Fighting World Hunger

Despite advances in agriculture, the numbers of the world’s hungry are increasing. The World Health Organization has stated that lack of food is the world’s number one health risk. About 170 million children in impoverished countries are underweight because of lack of food. The “green revolution” of the last century, dependent on pesticides and chemical fertilizers, bypassed many of the world’s poorest farmers — the very people that needed it most. In addition, the pressures on land and water resources created by growing populations in some of the planet’s least-developed regions contribute to the crisis.

Driven by an awareness of the world’s need for food, researchers at the Weizmann Institute of Science are unlocking the secrets of plant metabolism, genetics, and development and are concentrating their biochemical, molecular, and genomics-oriented research to eliminate hunger and malnutrition in developing countries, and to improve human health all over the world.

Just a few examples of their extraordinary research are below:

Kenyan farmer in an experimental corn field that uses Weizmann-developed methods.

Kenyan farmer in an experimental corn field that uses Weizmann-developed methods.

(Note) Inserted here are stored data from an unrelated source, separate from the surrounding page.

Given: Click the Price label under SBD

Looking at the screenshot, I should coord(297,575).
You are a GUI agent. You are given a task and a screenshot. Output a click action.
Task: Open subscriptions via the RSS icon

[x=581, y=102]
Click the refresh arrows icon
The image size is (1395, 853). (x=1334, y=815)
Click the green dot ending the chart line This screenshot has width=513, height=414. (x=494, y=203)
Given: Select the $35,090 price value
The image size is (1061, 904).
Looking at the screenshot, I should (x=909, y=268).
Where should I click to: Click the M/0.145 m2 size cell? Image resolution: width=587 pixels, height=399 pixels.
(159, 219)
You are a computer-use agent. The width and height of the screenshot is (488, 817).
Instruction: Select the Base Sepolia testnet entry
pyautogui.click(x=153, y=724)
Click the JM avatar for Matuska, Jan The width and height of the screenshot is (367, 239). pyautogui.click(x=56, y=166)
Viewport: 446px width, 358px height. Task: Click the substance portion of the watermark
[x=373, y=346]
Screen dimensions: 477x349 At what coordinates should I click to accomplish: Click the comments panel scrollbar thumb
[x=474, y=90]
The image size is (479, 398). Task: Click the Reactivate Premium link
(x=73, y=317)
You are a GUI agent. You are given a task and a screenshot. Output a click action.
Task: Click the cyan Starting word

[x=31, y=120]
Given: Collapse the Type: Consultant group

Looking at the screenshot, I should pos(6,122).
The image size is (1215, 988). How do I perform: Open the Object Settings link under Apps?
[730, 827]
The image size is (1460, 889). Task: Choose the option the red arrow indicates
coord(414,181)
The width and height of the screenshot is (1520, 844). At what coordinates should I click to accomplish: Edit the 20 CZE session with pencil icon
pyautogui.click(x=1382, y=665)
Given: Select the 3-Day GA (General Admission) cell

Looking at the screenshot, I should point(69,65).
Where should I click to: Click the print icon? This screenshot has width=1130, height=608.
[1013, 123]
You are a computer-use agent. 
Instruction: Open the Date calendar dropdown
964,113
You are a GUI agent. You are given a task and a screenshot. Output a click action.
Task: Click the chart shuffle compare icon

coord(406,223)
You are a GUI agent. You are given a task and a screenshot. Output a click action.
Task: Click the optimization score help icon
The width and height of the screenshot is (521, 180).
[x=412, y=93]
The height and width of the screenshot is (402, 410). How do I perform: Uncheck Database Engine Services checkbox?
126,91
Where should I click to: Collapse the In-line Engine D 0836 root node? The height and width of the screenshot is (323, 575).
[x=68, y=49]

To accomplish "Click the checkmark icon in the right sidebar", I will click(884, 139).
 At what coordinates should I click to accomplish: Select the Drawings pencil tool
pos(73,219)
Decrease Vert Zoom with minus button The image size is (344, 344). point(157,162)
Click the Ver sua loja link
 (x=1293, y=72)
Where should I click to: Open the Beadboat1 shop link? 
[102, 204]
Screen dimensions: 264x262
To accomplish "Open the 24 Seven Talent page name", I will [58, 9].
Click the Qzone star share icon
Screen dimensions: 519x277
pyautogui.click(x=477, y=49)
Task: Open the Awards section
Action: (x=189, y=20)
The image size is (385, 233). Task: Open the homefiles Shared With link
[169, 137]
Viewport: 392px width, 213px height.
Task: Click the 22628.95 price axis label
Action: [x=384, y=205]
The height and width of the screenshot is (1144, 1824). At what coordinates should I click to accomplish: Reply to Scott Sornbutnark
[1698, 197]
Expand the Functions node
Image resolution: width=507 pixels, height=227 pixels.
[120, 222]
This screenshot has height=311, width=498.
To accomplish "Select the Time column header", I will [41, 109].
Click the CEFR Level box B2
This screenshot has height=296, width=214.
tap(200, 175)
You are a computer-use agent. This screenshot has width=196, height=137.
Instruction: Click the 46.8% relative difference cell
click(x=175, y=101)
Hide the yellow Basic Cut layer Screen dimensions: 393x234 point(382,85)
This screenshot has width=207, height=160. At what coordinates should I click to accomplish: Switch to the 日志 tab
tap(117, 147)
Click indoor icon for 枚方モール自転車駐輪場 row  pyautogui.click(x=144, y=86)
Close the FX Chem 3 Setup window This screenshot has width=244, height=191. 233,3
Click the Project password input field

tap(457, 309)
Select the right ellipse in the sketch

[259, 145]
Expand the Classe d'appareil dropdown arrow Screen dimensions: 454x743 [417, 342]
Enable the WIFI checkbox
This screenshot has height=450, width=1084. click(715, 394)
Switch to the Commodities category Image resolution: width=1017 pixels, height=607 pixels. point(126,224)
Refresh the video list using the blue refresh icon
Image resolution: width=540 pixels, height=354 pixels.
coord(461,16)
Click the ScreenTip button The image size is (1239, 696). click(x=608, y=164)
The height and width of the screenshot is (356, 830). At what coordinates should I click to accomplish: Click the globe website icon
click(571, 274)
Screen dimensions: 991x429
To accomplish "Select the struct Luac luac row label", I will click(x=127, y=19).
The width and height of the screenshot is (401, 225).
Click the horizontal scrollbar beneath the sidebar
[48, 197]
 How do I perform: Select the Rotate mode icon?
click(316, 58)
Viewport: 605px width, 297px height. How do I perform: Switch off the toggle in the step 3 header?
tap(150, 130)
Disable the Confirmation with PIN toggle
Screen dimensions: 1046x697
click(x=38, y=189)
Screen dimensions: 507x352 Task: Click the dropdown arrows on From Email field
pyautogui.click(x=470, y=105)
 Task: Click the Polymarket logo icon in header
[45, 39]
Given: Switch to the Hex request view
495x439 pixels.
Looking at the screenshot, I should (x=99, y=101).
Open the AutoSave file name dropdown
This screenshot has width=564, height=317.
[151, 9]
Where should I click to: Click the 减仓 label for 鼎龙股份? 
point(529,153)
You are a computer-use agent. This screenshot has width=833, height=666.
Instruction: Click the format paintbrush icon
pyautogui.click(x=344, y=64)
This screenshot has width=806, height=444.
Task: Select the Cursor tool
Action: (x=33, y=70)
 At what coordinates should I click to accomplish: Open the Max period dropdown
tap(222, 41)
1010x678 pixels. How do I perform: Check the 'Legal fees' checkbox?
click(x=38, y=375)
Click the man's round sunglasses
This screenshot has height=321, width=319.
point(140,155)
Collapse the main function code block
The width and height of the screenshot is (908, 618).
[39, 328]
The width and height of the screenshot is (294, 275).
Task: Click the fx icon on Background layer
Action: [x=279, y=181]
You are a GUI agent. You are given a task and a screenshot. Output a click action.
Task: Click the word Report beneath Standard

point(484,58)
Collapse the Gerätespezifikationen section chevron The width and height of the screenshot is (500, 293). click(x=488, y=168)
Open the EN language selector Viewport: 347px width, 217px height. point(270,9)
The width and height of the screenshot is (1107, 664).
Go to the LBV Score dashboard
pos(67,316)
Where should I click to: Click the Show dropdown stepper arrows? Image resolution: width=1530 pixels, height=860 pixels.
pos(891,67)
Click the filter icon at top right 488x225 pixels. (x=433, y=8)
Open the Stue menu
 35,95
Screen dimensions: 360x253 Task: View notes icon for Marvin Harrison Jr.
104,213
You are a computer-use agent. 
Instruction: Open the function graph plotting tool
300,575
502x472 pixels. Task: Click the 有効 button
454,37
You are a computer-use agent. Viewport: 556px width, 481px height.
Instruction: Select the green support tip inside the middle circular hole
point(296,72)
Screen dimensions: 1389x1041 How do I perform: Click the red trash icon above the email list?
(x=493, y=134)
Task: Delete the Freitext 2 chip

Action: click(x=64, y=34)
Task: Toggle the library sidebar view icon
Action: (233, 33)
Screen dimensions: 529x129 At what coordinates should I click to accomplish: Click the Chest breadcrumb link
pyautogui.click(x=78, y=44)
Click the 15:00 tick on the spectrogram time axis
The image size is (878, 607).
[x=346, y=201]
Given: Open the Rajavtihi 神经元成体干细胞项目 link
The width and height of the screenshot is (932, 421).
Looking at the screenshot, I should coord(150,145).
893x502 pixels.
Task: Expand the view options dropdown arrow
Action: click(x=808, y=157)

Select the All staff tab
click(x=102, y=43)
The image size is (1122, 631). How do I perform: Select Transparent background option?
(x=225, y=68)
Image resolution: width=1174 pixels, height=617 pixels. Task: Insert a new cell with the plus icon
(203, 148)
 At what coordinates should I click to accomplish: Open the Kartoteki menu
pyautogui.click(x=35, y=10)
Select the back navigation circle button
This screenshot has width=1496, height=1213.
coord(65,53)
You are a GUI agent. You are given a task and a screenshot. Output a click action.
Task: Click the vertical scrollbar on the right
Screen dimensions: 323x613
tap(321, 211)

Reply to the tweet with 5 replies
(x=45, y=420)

Fighting a crop-killing parasite. According to the UN, close to 25,000 people die every day of starvation around the world. This devastation is substantially concentrated in Africa. Witchweed (Striga hermonthica), a parasitic weed that drains the nutrition and water from crops, thus killing them before they grow, is widespread across the continent, where an estimated 100 million farmers lose half their crop yield annually to such parasites.

Fortunately, Weizmann scientists have developed a method for preventing witchweed by disrupting its growth before it reaches a damaging size. Thanks to this approach, maize yields have tripled. The new varieties have been released to seed companies, which have commercialized them in western Kenya and Uganda and are continuing to breed resistant varieties that are appropriate for other regions. Read more

Wheat with almost double the yield. Weizmann Institute scientists developed new varieties of wheat that provide a nearly 40 percent higher yield. This achievement allows for production of more wheat grains and more wheat protein per unit of growing area. These improved varieties also produce hardier crops that are better able to resist disease and natural damage, such as insects and drought. Read more

Boosting a plant’s natural defenses. Feeding the world is all the more challenging because a staggering proportion of crop yields worldwide — close to one-third — is regularly lost to pests, disease, and weather. Fortunately, researchers in the Weizmann Institute’s Department of Plant Sciences focus on research that can help increase yields by reducing these losses. Research is particularly aimed at understanding — and ultimately enhancing — the plant’s natural defenses against a variety of ills. Read more

Genetically modified tomatoes produced by the Department of Plant Sciences.

Genetically modified tomatoes produced by the Department of Plant Sciences.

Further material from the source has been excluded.